Fundamentally, Gloria’s interest in the environment was insincere. After a decade spent traveling the world, all she wanted was to enjoy the natural beauty of Esperanza in peace. Like many conservationists, she wanted to protect nature from the crowds, development and pollution of modernity while maintaining exclusive access for herself. At heart she disliked people and could not help but gloat while watching the crimson sunsets from her balcony overlooking the Sea of Cortez, knowing most would never enjoy such a view. Even after arriving a century late in Esperanza, Gloria had the got-there-first mentality; for the same reason the local community looked on her as an interloper, so she perceived those who came after.

Based on her biography, it was no surprise that Gloria was a lonely woman. While playing her professional hand well, middling that it was, she had neglected her emotional and spiritual needs. Though Gloria had been in many relationships with eligible men, some of whom had expressed interest in marrying her, she had ultimately refused them all, in favor of milking it. Accustomed to being the center of attention for wealthy donors, she was having trouble facing the fact that she was aging. Meanwhile, the tick of her biological clock grew louder.

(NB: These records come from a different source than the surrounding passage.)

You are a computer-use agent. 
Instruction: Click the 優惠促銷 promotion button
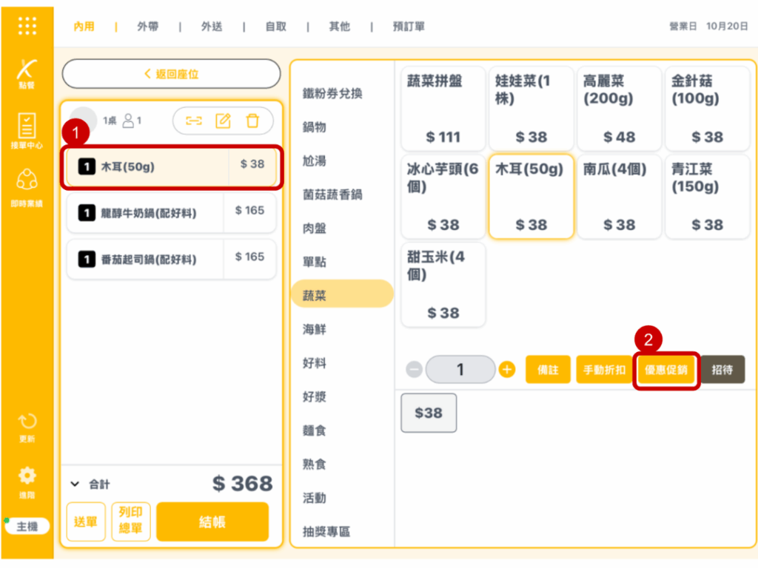666,370

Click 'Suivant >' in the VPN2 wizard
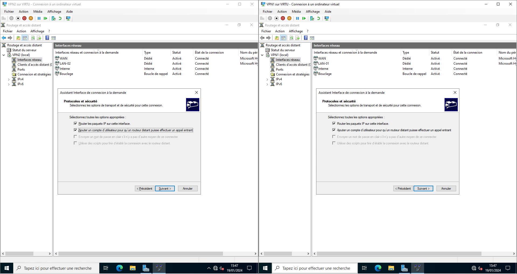click(165, 189)
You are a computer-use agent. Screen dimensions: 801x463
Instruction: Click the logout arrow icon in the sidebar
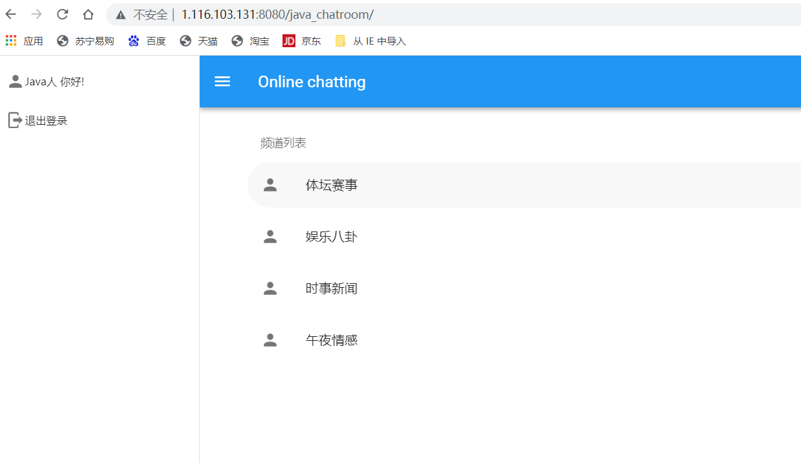pyautogui.click(x=14, y=120)
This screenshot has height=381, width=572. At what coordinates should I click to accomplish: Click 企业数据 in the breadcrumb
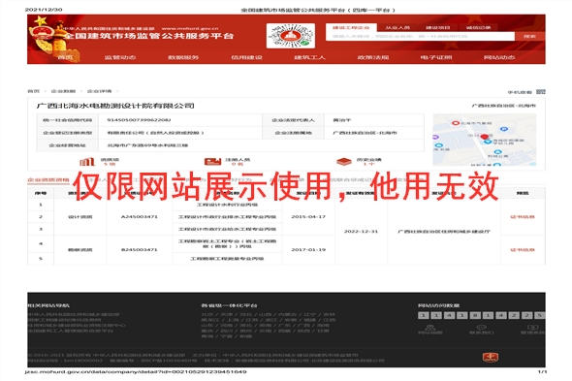point(63,91)
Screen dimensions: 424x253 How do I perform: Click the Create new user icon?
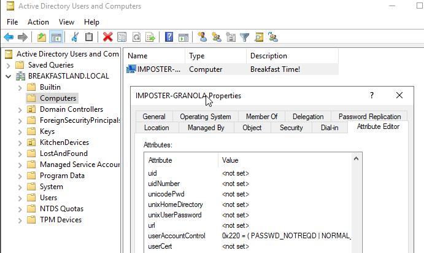point(202,37)

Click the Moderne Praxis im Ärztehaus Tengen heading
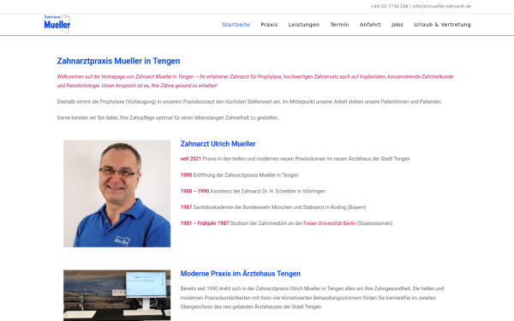[x=241, y=274]
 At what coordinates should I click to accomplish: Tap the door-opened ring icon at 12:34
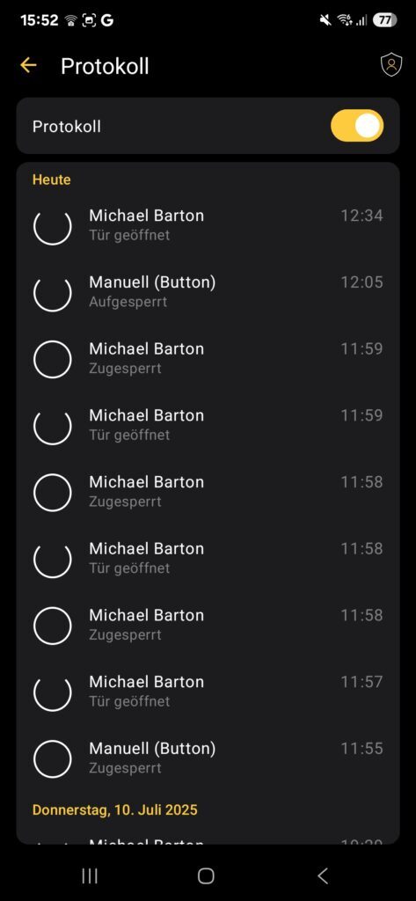[52, 226]
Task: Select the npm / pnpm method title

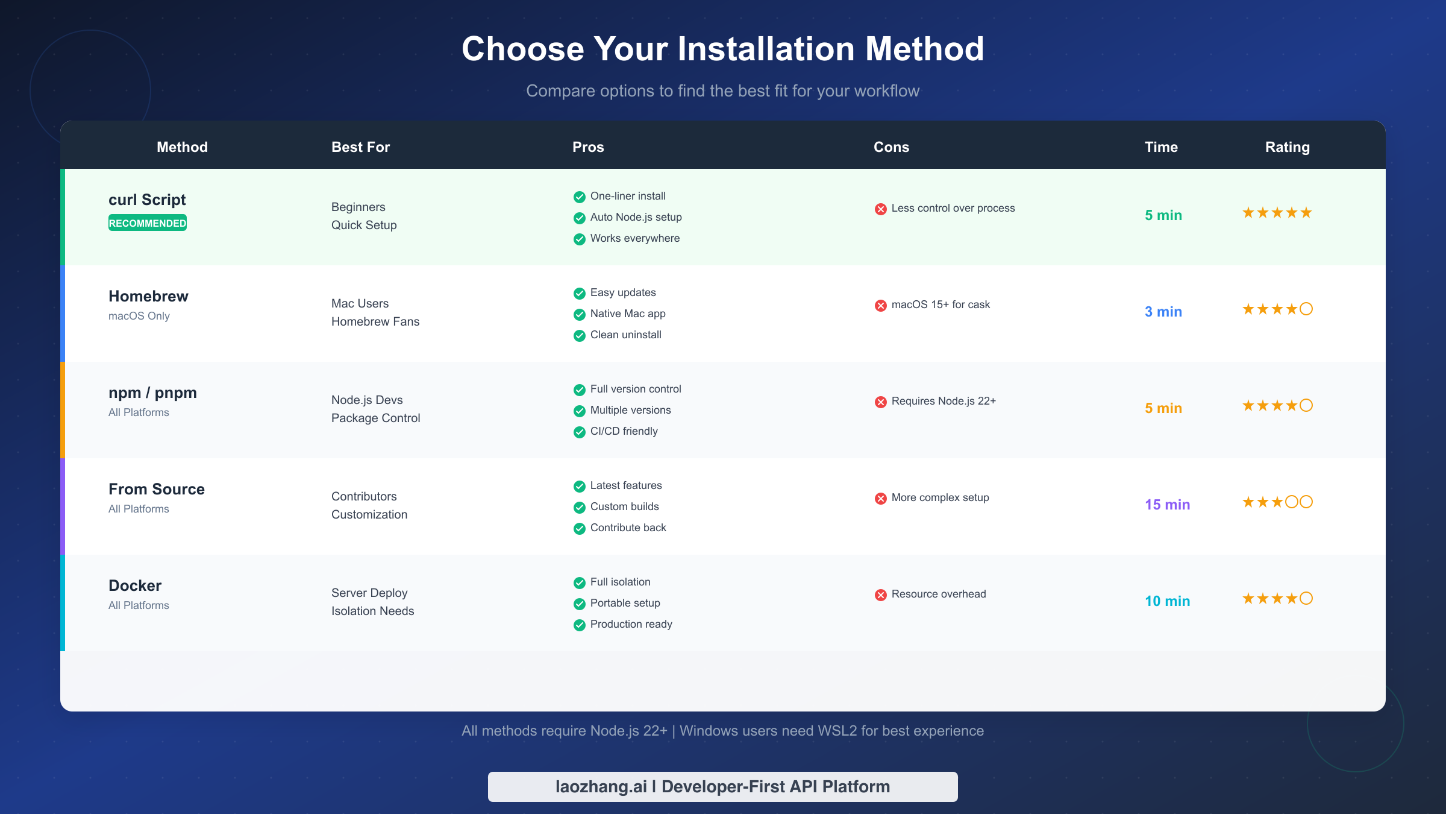Action: (152, 393)
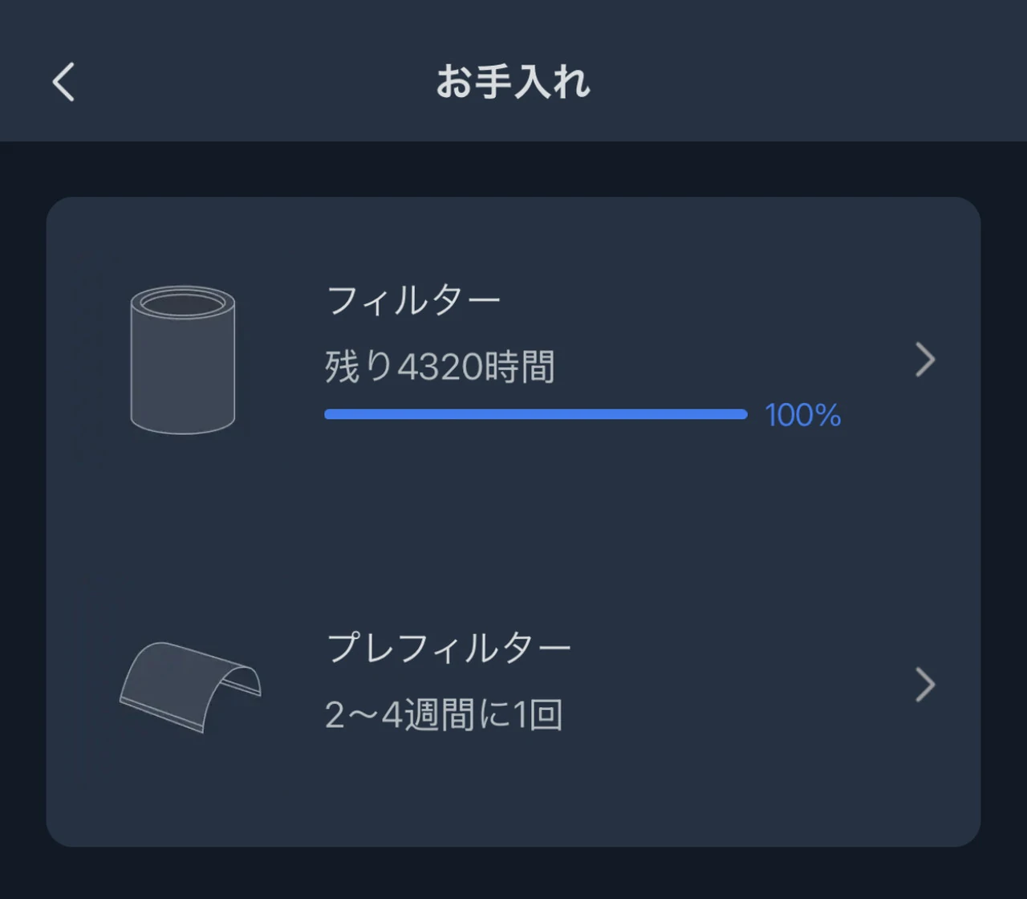Select the フィルター label

(413, 301)
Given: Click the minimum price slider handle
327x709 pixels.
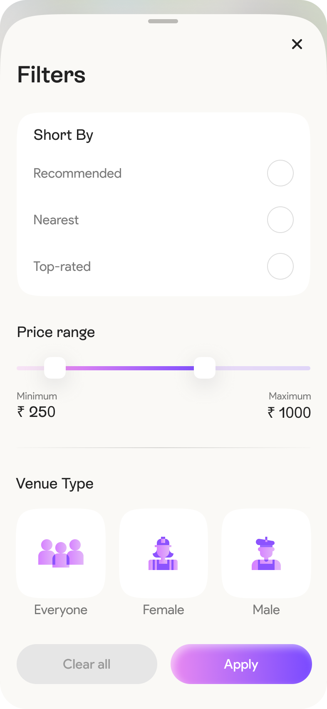Looking at the screenshot, I should click(55, 368).
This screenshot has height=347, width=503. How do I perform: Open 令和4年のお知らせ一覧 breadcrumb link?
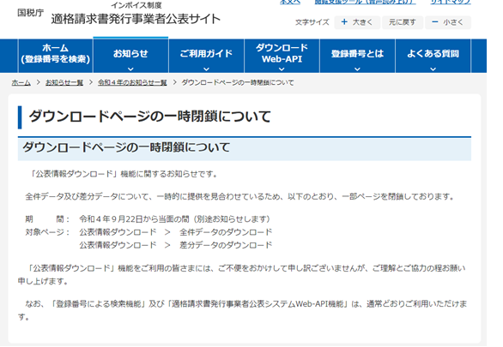(132, 82)
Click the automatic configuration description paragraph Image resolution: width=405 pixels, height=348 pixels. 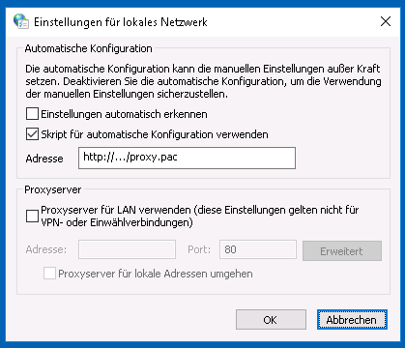[x=203, y=81]
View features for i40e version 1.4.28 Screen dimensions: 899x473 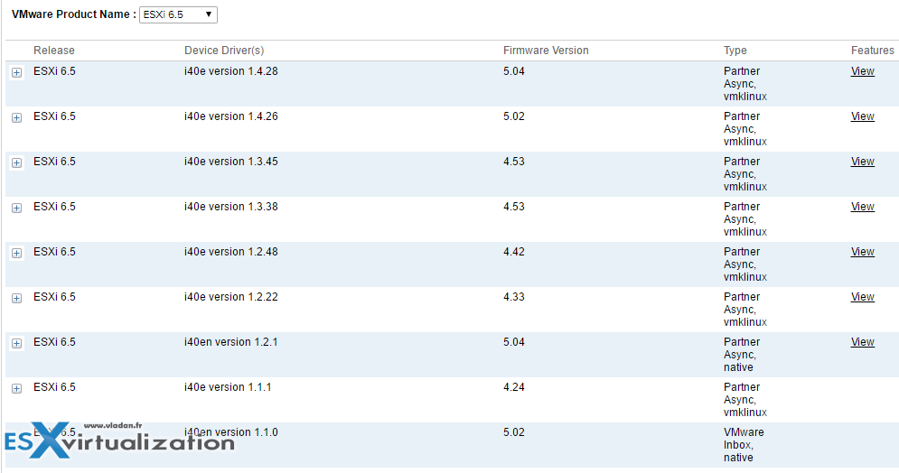(862, 71)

Though still an attractive woman in her forties, she found herself resenting women younger than her. The forties weren’t old, she told herself, and indeed she was blessed with genes that keep her skin supple and smooth. Coupled with generous applications of coconut oil, runs on the beach, and daily workouts in the on-site gym of her condo complex, she looked great. In order to confirm this fact, she pursued younger men. A first-class cougar, ever since her arrival in Esperanza she had stationed herself at El Cangrejo, the hip bar on the Malecón where she would drink margaritas and wait for a one-night-stand, weekend, weekly or monthly fling to come through the door. It was the perfect arrangement; the visiting tourists boosted her ego and disappeared before they became a nuisance. Her most recent quarry, however, was fresh local meat: Rodrigo, the twenty-year-old personal trainer of her complex.